Asymmetry
Page 22
Now.
Now.
Now.
Now.
Now.
Now.
Now.
Good. Now, still keeping your eyes closed, tell me: Does this feel sharp or dull?
Sharp.
Dull.
Sharp.
Dull.
Sharp.
Sharp.
Dull.
Dull.
Sharp.
Dull.
Good. Now, still keeping your eyes closed, tell me what each of these objects is, that I place in your hand.
A paper clip.
A key.
A pencil.
A dime.
He laughed. It was a five-pence piece. Trick question.
I watched him ride his swivel chair across the room to collect an ophthalmoscope from a mirrored tray before wheeling back and bringing his face so close to mine we could have kissed. His skin had a clean, rubbery smell. As I listened to the breath whistling in his nostrils my pupils flooded with white.
I can see the veins pulsing behind your eyes.
Oh?
Yes. We like that.
The last item on his list was a complete abdominal X-ray—something about checking for any foreign objects, which I understood to mean balloons of heroin hiding in my bowels—and while I got dressed he asked:
So, what do you do?
I’m an economist.
Oh? What kind?
Well, I replied, zipping up my fly, my dissertation was on risk aversion. And now I’m looking for a job.
Lalwani nodded kindly.
And then, I suppose because I sensed in him a tolerant man, an intelligent and liberal-minded ally whom in any case I would probably never see again, I added:
I’m also thinking of running for public office.
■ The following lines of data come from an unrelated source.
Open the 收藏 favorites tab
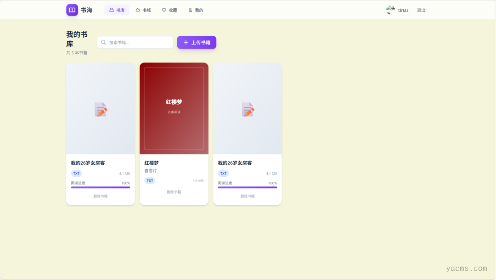The width and height of the screenshot is (496, 280). pyautogui.click(x=169, y=10)
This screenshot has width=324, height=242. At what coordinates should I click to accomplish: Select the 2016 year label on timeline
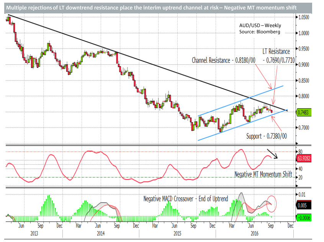[x=255, y=232]
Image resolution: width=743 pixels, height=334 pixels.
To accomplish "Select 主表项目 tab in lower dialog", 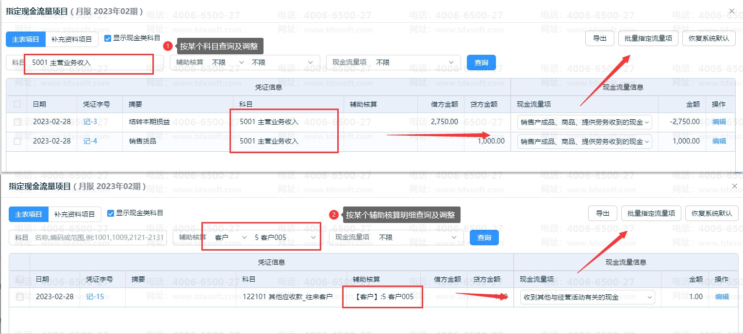I will (29, 214).
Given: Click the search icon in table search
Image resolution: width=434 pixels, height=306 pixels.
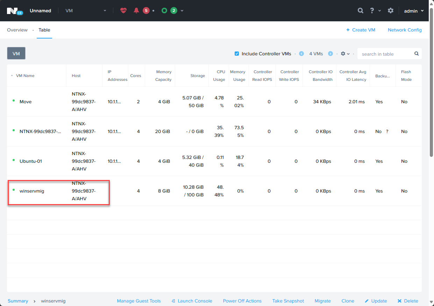Looking at the screenshot, I should [417, 54].
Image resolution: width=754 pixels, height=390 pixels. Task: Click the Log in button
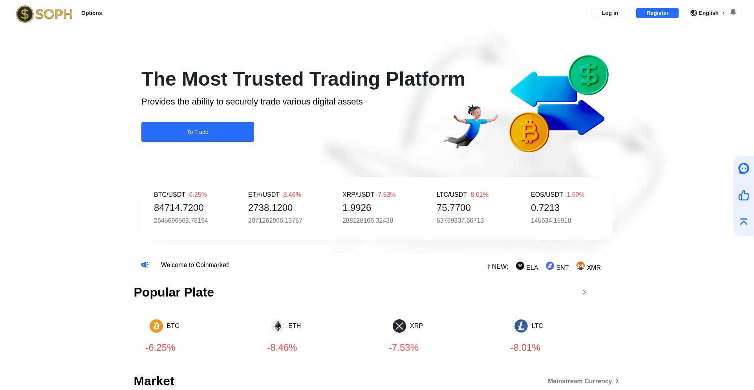[609, 13]
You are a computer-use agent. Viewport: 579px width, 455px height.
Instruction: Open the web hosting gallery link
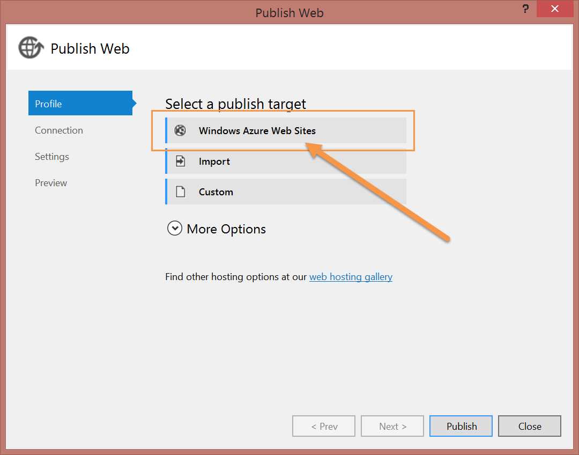pyautogui.click(x=351, y=276)
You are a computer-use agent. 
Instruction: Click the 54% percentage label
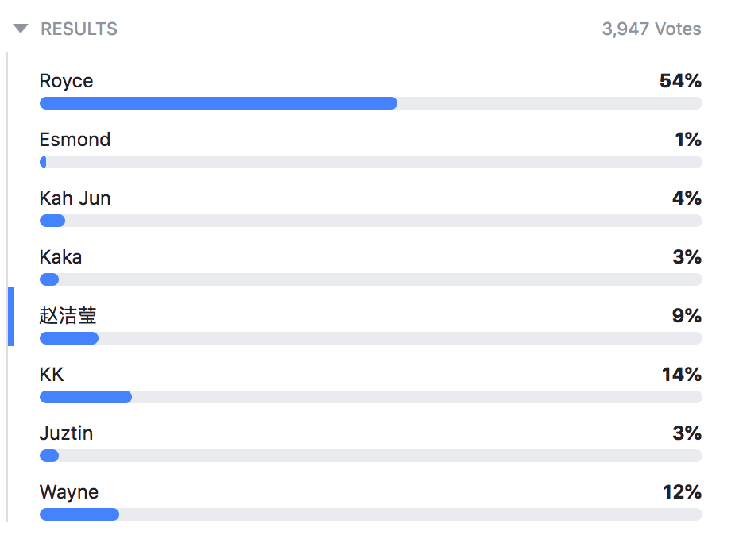[x=680, y=81]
For a moment, Lalwani’s face froze in a kind of cautious delight—as if I’d just mentioned an acquaintance we had in common, but our respective opinions of said acquaintance weren’t yet clear. To be fair, I’d surprised even myself with this announcement—yet I was serious, as serious as my detention was looking to be long, and when it became apparent Lalwani clapped his hands together and fairly shouted: Marvelous! Where?
In California, I replied. Thirtieth congressional district, I think.
Lalwani nodded with something like impressed deference now, and when I’d tied my sneakers and straightened up again his eyes had assumed the squinty, professorial gaze of distant recall. ‘I have not the art of divination,’ he said a touch theatrically. ‘In the course of four or five hundred years, who can say how it will work. But this is most certain: Papists may occupy the position, and even Mahometans may take it. I see nothing against it.’ Then, looking pleased with himself, he removed the rubber glove from one hand and extended it. Well, Dr. Jaafari. I think it’s a fine idea. Congressman Jaafari. President Jaafari. Good luck to you. Maybe, one way or another, when you’re done visiting your brother you’ll be able to get us out of this mess.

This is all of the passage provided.